EXCERPTED PASSAGE =
July 8. Late yesterday afternoon, as the rain clouds were beginning to obscure the Welsh hills, the phone rang. It was Catherine from Shropshire Council, calling me because I was on the NHS list of those shielding from the coronavirus. She had three questions.
The first related to the announcement that from the end of the month, the shielded were no longer to receive their weekly food boxes. Could I cope with this? I told her that I would not go hungry. I had stopped the delivery of the boxes some weeks ago and was being supplied by supermarket home delivery. Nonetheless, I was impressed by her concern. When last did the government take a decision that might cause you harm, say a reduced service or an increased tax, and then ring you up and ask if you minded about it? This is a good precedent.
The second was whether my house was fitted with a smoke alarm. I was puzzled by the question, but then wondered if the lengthening list of coronavirus symptoms now includes spontaneous combustion. You will recall that this was the misfortune that befell the alcoholic rag and bone merchant Mr. Krook in Bleak House. Dickens insisted that he had documentary evidence that such a death could occur, and there has been debate about it ever since. I assured Catherine that we had two alarms and she seemed pleased with the answer.
The third was whether I would like the number of the newly established ‘Community Reassurance Team Hotline.’ I was entranced by the prospect.
‘Hotline’ perhaps not so much. Since the term was introduced to the English lexicon, referring to the dedicated line American and Russian Presidents use to try to prevent a nuclear war breaking out, as in Dr Strangelove, the word has lost much of its urgency. Every over-stretched public or commercial body offers such a service in order to keep clients and customers at bay. A ‘coldline’ is a number which you ring, is never answered, but it doesn’t matter. A ‘hotline’ is a number which is never answered, but it does matter.
‘Community’ is more promising. Although, like hotline, it has lost much of its meaning in recent years, it is enjoying a renaissance in the pandemic. The local Parish News has just resumed its monthly delivery. It has a centre spread of all the services being performed across a distributed rural population of some 800 people. Twelve separate activities are mentioned, too many to list here, but they range from ‘those who kept in contact with people living alone and/or self-isolating’ to ‘everyone who shopped and collected medical supplies for those unable to go out’ [which includes our neighbours collecting our prescriptions] to ‘the Groves who have made the Montford pond area a delightful wild life oasis and a resting spot for walkers and riders’. This is real.
‘Team’ is good. If the helpful Catherine is relocated to the parking fines division, it is comforting to know that a multi-skilled group of officers stands ready to continue the service.
But ‘Reassurance’ is the prize. No official body has ever offered me this.
I need reassurance that my children will keep their health and their jobs, and that I will recognise my grandchildren when next I see them. I need reassurance that the shops, restaurants, theatres, cinemas that I once enjoyed will still be there when I go out. I need reassurance that when I do mix in company, it will not immediately constitute a lethal threat to my health (see ‘shielded’ above). I need reassurance that the apparent incompetence of every level of English government above the local is a mirage that will dissolve in the summer sun.
And now all I have to do is pick up the phone to get it. But only in Shropshire. I’m sorry for the rest of you.

SET OF TASKS =
a: From the diary entry about the council phone call, extract the passage starting at "But ‘Reassurance’ is" and ending at "rest of you.".
b: In the diary entry about the council phone call, how many separate activities does the Parish News centre spread mention?
The records that follow are not needed for either task.

RECORD SET =
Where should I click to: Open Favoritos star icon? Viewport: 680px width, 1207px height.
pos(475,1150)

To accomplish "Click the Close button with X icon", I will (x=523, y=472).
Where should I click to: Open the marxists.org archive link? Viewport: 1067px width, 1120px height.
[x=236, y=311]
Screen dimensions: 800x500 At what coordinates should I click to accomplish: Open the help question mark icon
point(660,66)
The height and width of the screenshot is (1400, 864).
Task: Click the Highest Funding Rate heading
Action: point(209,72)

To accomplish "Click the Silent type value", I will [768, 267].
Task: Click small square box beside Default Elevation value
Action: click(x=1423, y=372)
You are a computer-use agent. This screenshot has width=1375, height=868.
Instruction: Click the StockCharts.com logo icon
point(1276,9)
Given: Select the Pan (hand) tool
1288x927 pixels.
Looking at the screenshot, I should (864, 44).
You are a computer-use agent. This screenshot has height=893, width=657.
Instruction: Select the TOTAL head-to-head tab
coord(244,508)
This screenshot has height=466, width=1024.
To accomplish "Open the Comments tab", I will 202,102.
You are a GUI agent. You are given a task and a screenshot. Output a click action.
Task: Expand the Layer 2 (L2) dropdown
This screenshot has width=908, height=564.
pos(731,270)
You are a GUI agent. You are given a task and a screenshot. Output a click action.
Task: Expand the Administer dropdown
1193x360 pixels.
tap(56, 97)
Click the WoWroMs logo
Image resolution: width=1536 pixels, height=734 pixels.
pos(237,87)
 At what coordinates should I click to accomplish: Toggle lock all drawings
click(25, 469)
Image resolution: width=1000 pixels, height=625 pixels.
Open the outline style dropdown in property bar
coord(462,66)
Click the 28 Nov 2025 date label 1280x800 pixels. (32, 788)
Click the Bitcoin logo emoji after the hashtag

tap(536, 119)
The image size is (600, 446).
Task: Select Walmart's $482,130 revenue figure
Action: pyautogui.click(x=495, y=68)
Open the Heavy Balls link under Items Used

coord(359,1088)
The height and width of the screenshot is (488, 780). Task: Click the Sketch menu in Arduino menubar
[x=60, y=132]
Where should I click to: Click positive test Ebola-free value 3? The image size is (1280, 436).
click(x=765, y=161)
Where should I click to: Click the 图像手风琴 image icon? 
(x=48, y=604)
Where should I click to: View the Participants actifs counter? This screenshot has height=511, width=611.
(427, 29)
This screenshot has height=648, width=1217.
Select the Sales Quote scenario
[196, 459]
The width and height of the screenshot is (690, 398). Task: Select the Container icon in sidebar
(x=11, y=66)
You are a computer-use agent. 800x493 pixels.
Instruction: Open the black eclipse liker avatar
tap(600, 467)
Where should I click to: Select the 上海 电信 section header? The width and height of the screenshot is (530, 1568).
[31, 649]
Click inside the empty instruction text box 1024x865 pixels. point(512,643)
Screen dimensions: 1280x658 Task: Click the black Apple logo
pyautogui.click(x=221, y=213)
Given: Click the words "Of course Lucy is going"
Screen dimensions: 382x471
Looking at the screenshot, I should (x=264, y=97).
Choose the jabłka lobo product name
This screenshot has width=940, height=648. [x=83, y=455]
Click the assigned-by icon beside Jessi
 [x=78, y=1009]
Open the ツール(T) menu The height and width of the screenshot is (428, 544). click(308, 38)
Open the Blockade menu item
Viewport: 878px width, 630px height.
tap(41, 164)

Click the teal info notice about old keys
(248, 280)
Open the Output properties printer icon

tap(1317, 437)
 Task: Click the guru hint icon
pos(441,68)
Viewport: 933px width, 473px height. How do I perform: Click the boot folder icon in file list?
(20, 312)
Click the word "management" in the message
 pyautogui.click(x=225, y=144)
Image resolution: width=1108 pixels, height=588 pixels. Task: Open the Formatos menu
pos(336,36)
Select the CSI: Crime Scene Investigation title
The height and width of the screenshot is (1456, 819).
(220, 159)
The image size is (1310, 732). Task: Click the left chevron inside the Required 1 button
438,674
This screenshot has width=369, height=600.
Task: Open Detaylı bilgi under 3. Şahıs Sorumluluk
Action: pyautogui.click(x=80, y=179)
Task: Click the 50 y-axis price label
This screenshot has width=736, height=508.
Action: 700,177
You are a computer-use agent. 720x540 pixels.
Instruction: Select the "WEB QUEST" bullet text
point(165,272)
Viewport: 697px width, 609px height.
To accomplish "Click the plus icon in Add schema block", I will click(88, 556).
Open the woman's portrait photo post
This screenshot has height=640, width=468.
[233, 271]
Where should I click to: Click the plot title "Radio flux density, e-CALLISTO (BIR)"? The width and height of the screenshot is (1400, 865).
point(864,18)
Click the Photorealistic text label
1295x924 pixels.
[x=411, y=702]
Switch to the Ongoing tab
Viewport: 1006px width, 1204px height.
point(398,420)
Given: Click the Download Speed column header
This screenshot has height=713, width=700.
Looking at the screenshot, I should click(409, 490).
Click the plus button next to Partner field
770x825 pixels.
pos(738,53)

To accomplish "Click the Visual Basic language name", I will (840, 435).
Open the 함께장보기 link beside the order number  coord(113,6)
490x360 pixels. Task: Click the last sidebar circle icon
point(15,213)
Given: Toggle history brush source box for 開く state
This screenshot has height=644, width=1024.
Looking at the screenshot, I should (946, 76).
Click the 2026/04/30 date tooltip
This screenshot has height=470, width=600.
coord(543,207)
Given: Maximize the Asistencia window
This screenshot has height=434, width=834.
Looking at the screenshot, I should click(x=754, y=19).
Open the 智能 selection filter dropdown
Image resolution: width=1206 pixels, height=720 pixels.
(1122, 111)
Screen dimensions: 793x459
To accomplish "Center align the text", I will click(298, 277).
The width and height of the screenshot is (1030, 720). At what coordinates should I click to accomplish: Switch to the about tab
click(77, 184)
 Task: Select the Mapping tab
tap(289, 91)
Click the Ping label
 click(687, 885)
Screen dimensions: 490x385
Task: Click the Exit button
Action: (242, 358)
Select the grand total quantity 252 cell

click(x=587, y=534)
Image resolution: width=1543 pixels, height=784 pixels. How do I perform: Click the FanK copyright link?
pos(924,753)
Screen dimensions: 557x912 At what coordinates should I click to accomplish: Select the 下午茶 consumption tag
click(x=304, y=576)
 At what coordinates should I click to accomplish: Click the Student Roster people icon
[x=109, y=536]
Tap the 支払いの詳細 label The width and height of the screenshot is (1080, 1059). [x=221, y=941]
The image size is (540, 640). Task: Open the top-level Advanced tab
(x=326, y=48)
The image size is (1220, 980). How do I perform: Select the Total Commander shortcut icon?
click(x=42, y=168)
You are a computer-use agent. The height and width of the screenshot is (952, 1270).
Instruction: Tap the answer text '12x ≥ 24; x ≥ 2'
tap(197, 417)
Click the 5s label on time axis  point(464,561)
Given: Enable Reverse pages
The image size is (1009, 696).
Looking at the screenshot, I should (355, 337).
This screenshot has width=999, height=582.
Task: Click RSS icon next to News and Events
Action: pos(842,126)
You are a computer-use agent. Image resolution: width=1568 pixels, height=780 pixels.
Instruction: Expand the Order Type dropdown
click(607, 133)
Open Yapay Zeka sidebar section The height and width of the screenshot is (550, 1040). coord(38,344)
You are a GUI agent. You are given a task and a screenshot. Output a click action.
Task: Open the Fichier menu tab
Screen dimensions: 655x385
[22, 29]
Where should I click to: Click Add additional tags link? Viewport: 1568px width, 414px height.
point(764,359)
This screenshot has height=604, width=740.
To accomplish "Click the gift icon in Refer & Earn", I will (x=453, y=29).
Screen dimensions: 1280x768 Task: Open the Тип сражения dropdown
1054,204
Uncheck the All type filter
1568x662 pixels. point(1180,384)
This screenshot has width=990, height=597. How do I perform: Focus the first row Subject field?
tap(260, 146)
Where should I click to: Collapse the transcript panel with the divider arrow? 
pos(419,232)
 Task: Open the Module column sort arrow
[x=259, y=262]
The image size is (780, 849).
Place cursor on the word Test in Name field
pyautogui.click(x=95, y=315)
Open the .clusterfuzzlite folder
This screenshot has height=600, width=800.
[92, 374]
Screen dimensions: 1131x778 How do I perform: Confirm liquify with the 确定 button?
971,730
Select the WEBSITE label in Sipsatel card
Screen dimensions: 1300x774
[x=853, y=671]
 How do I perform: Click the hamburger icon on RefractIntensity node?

SOLUTIONS TO THE PROBLEMS =
a:
But ‘Reassurance’ is the prize. No official body has ever offered me this.
I need reassurance that my children will keep their health and their jobs, and that I will recognise my grandchildren when next I see them. I need reassurance that the shops, restaurants, theatres, cinemas that I once enjoyed will still be there when I go out. I need reassurance that when I do mix in company, it will not immediately constitute a lethal threat to my health (see ‘shielded’ above). I need reassurance that the apparent incompetence of every level of English government above the local is a mirage that will dissolve in the summer sun.
And now all I have to do is pick up the phone to get it. But only in Shropshire. I’m sorry for the rest of you.

b: Twelve.